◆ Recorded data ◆
◇ ◇ ◇ ◇ ◇ ◇ ◇

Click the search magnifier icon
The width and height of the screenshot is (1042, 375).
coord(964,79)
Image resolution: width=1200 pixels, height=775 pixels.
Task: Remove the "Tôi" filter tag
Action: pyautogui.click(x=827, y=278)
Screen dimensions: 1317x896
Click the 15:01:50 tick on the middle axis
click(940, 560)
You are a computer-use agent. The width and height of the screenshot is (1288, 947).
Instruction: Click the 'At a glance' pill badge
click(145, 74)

◇ ◇ ◇ ◇ ◇ ◇ ◇

◆ BRIEF ◆
The expected output is the run of lines from the one holding "The width and height of the screenshot is (1042, 375)." to the last line of the entries above, each reproduced character for character.

◆ ANSWER TO THIS PROBLEM ◆
The width and height of the screenshot is (1042, 375).
coord(964,79)
Image resolution: width=1200 pixels, height=775 pixels.
Task: Remove the "Tôi" filter tag
Action: pyautogui.click(x=827, y=278)
Screen dimensions: 1317x896
Click the 15:01:50 tick on the middle axis
click(940, 560)
You are a computer-use agent. The width and height of the screenshot is (1288, 947).
Instruction: Click the 'At a glance' pill badge
click(145, 74)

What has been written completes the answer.